En 1901, le maire Raymond Préfontaine avait sollicité l’aide financière du milliardaire de l’acier Andrew Carnegie afin de construire une bibliothèque publique. Carnegie avait souhaité offrir à Montréal
150 000$ pour la construction de ce bâtiment, soit l’équivalent de plus de 3,5 millions aujourd’hui, à la seule condition que la Ville entretienne une vraie collection de livres.
Entre 1883 et 1929, la fortune de Carnegie sera utilisée pour construire plus de 2500 bibliothèques municipales et universitaires à travers le monde, surtout aux États-Unis, en Angleterre et au Canada. Mais à Montréal, l’Église s’élève tout de suite contre ce projet: l’offre de Carnegie est inlassablement débattue au conseil municipal jusqu’en 1904. Les opposants s’interrogent davantage sur les modalités qui permettraient de favoriser la censure plutôt que la lecture. L’argent de Carnegie finit par être refusé !

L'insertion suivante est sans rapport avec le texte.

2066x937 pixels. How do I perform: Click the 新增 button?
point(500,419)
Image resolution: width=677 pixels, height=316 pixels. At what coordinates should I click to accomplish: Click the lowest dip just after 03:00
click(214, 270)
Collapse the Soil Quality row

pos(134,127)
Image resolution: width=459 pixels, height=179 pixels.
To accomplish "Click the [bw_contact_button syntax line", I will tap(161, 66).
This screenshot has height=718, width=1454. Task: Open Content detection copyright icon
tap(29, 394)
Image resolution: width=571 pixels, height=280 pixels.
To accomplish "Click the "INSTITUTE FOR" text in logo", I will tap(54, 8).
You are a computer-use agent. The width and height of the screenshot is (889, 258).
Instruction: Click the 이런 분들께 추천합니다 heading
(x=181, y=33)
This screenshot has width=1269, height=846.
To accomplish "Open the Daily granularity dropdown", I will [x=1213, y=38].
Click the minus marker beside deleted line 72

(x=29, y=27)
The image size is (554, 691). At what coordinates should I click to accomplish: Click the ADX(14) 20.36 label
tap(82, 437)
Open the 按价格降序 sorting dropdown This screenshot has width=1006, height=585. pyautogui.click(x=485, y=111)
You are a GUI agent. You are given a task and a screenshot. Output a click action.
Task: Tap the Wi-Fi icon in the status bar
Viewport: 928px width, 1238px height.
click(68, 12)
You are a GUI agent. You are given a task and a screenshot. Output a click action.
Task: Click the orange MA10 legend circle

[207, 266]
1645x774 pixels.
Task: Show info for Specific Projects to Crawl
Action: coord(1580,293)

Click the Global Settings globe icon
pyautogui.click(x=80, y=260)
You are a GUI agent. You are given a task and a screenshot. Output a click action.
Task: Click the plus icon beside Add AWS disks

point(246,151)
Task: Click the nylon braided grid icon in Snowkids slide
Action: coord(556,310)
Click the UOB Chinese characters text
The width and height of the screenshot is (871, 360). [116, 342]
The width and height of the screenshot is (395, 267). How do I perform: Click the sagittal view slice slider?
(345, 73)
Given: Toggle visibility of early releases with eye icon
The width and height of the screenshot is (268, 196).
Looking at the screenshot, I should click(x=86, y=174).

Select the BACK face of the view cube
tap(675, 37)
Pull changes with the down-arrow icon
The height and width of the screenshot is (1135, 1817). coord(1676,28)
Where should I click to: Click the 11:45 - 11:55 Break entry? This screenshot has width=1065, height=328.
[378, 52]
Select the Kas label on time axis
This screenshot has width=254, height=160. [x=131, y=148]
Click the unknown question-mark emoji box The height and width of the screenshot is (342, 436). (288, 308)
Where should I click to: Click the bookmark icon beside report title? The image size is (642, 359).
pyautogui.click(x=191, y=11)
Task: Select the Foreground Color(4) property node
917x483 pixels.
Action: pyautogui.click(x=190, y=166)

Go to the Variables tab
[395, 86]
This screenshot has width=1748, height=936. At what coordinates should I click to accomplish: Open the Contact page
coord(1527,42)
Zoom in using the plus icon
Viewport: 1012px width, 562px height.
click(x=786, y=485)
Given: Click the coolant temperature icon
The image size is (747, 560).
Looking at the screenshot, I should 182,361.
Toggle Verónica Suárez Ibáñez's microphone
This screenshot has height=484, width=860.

Professeure, libre-penseuse, polémiste, chroniqueuse, dramaturge, Éva Circé-Côté est bibliothécaire pour gagner sa vie dans un monde où elle est sans cesse mise à l’écart en raison de ses idées de progrès social. Elle se désespère du manque d’entrain de ses concitoyens à comprendre le rôle d’une bibliothèque publique digne de ce nom dans la vie moderne.
En 1914, alors qu’elle se livre à un inventaire des six cabinets de lecture que compte la Ville de Montréal à titre de bibliothèque, elle se voit forcée de constater qu’à la différence de ce que soutiennent les rapports officiels, leur situation est épouvantable. Si le greffier de la municipalité estime à un demi-million de titres l’ensemble des livres, elle en arrive à conclure qu’il y a environ 100 000 volumes disponibles, dont 66 000 sont déposés à la bibliothèque Fraser, un lieu qui fait l’objet d’un interdit de l’Église catholique. Comme bibliothécaire, Circé-Côté va ruser constamment avec les autorités pour pouvoir acquérir des ouvrages. L’Église en viendra à se plaindre d’elle. Et son supérieur immédiat ne se fera pas prier pour diminuer substantiellement son salaire sans diminuer sa charge de travail.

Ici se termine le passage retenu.